_Exercise requirements_. Beginning with the line that contains "This screenshot has width=1568, height=444." and concluding with the final line of the listing below, output each line exactly, and only those lines.

_Records for processing_.
******************************

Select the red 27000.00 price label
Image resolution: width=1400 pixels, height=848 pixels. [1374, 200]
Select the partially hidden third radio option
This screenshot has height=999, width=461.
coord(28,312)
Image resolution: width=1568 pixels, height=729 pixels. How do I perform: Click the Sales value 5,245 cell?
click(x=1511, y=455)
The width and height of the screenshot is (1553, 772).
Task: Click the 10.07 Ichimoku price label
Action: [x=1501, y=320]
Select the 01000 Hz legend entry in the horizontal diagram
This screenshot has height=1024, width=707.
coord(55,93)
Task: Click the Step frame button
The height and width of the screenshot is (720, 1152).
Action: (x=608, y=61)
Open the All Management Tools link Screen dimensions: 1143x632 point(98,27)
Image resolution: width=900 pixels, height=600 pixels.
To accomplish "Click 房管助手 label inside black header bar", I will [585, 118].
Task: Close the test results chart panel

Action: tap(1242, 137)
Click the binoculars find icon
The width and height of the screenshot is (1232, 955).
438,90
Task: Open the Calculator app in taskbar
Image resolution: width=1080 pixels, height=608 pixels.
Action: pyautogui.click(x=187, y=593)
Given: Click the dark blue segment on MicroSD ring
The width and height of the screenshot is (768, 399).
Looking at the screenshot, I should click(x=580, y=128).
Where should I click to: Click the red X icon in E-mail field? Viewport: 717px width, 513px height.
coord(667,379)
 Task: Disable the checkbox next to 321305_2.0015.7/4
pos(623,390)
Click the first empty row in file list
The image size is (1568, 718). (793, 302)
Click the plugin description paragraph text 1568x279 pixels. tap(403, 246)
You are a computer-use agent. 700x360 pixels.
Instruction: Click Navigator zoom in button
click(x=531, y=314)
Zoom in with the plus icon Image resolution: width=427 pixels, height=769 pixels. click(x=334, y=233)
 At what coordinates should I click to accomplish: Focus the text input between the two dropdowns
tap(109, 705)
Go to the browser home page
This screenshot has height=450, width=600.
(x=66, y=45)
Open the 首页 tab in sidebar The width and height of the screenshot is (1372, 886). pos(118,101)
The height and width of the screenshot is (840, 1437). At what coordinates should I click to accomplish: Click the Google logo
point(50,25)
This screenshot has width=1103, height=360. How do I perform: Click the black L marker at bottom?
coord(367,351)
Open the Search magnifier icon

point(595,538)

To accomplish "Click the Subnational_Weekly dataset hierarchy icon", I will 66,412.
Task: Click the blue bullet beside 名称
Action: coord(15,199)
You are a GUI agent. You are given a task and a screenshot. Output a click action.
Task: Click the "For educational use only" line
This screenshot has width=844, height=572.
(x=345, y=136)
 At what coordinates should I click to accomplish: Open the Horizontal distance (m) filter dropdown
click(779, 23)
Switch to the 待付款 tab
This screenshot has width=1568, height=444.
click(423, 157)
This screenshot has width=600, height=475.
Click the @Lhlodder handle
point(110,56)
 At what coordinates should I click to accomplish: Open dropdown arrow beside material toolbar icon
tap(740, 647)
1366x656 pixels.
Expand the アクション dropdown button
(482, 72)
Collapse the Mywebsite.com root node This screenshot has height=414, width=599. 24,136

******************************

_Response area_.
This screenshot has width=1568, height=444.
click(423, 157)
This screenshot has width=600, height=475.
Click the @Lhlodder handle
point(110,56)
 At what coordinates should I click to accomplish: Open dropdown arrow beside material toolbar icon
tap(740, 647)
1366x656 pixels.
Expand the アクション dropdown button
(482, 72)
Collapse the Mywebsite.com root node This screenshot has height=414, width=599. 24,136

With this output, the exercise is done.